10.06.2009 · Vier Monate nach dem Urteil gegen den Bruder der getöteten Deutsch-Afghanin Morsal hat das Amtsgericht Hamburg-Harburg einen Strafbefehl gegen den Vater erlassen. Er soll das Mädchen kurz vor ihrem Tod im Mai 2008 nach Auseinandersetzungen geschlagen und getreten haben.
Vier Monate nach dem Urteil gegen den Bruder der getöteten Deutsch-Afghanin Morsal hat das Amtsgericht Hamburg-Harburg nun einen Strafbefehl gegen Morsals Vater erlassen. Der Antrag laute auf zehn Monate Haft auf Bewährung wegen Misshandlung Schutzbefohlener, sagte der Sprecher der Staatsanwaltschaft. Kurz vor dem gewaltsamem Tod der Jugendlichen im Mai 2008 soll der Vater seine Tochter nach Auseinandersetzungen geschlagen und getreten haben.
Der Vater kann gegen den Strafbefehl Einspruch einlegen - dann kommt es zu einer öffentlichen Hauptverhandlung. Die Einspruchsfrist läuft laut Möllers in der Nacht zum Samstag ab.

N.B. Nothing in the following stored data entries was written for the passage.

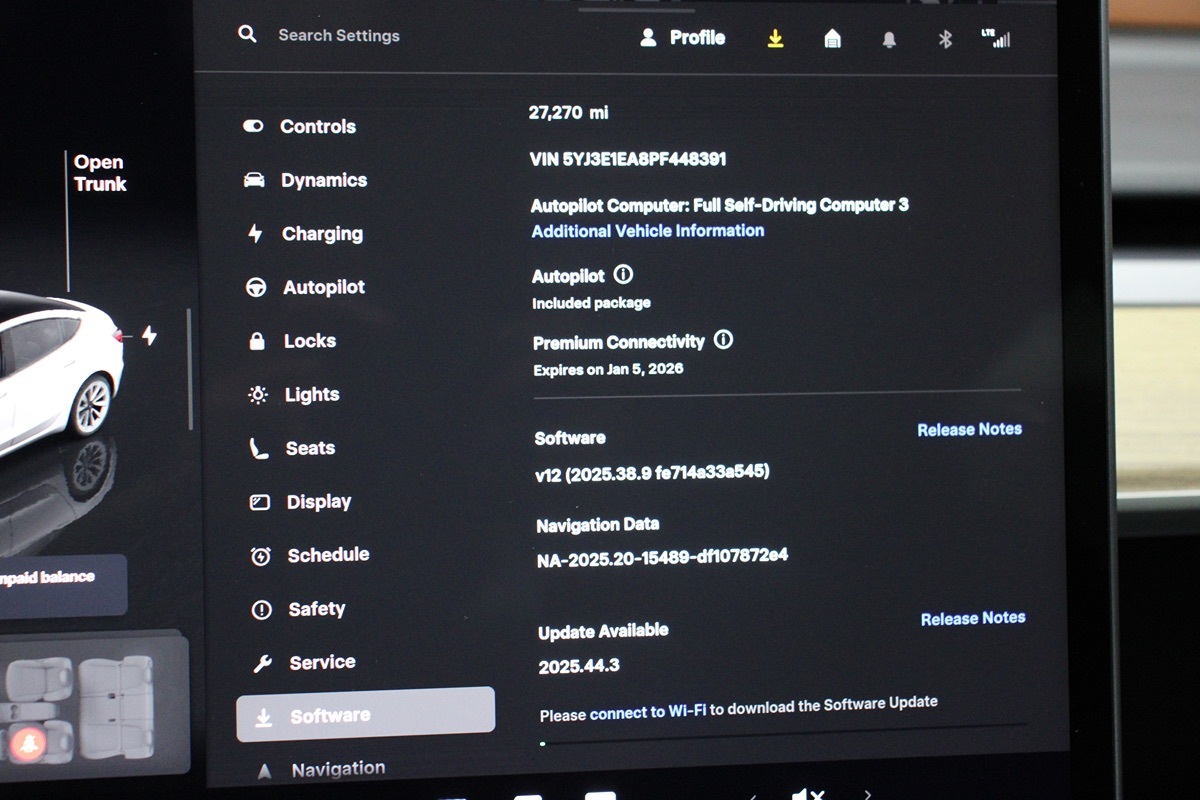View Release Notes for Update Available
Image resolution: width=1200 pixels, height=800 pixels.
(x=972, y=618)
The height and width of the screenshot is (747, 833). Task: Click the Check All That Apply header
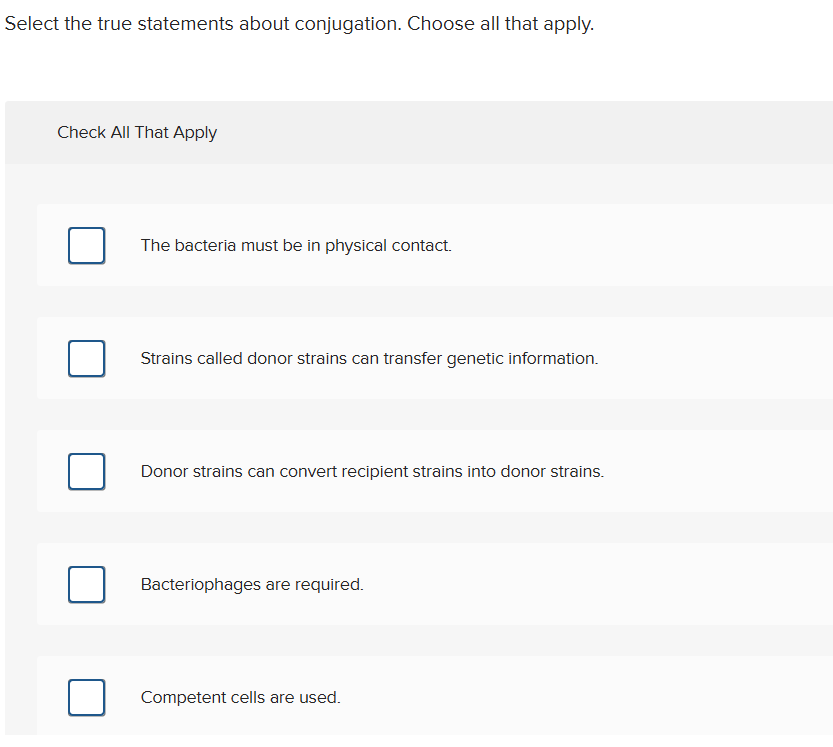point(137,132)
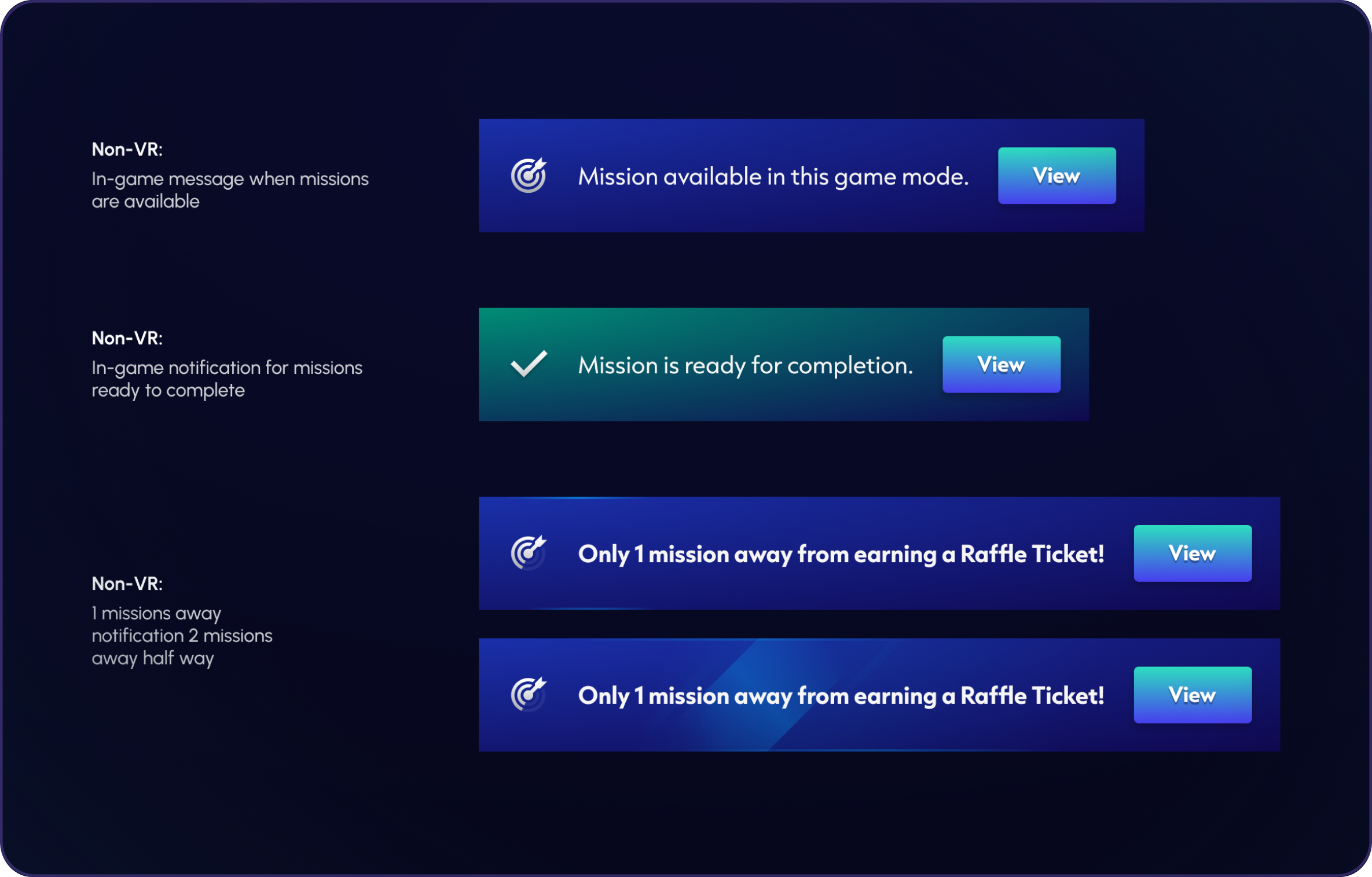
Task: Select 'In-game message when missions are available' caption
Action: pos(230,190)
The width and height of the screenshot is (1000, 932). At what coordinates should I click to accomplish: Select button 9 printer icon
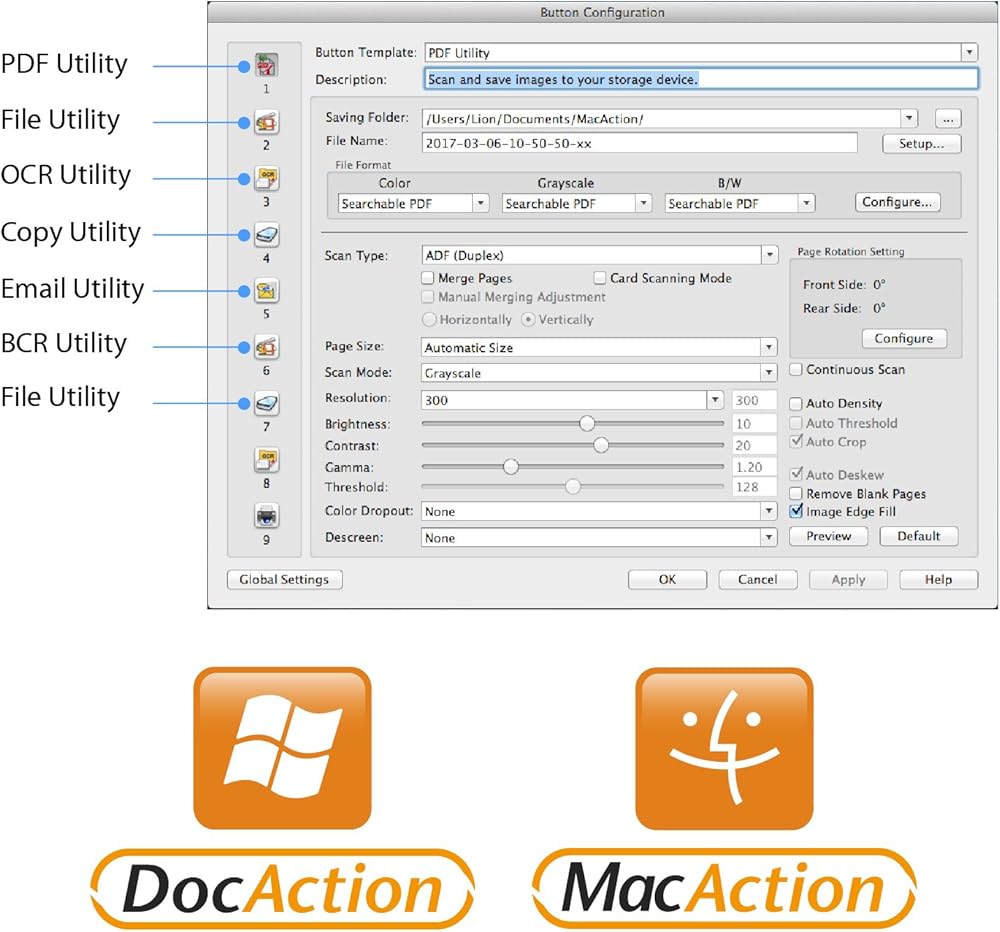pyautogui.click(x=266, y=517)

Die Pressestelle des Gerichts wollte keine Stellung nehmen: „Wir erteilen dazu derzeit keine Auskünfte.“
Vom Bruder erstochen
Morsal war im Alter von 16 Jahren auf einem Parkplatz in Hamburg von ihrem Bruder erstochen worden. Als Motiv gab er später Abscheu über den westlichen Lebensstil seiner Schwester an. Das Landgericht schickte ihn im Februar wegen Mordes lebenslang ins Gefängnis.
Um bei geringfügigen Delikten ein langwieriges Gerichtsverfahren zu vermeiden, kann die Staatsanwaltschaft einen Antrag auf Erlass eines Strafbefehls stellen. Wenn Morsals Vater den Strafbefehl akzeptiere, kommt dies einem Geständnis gleich, sagte Möllers.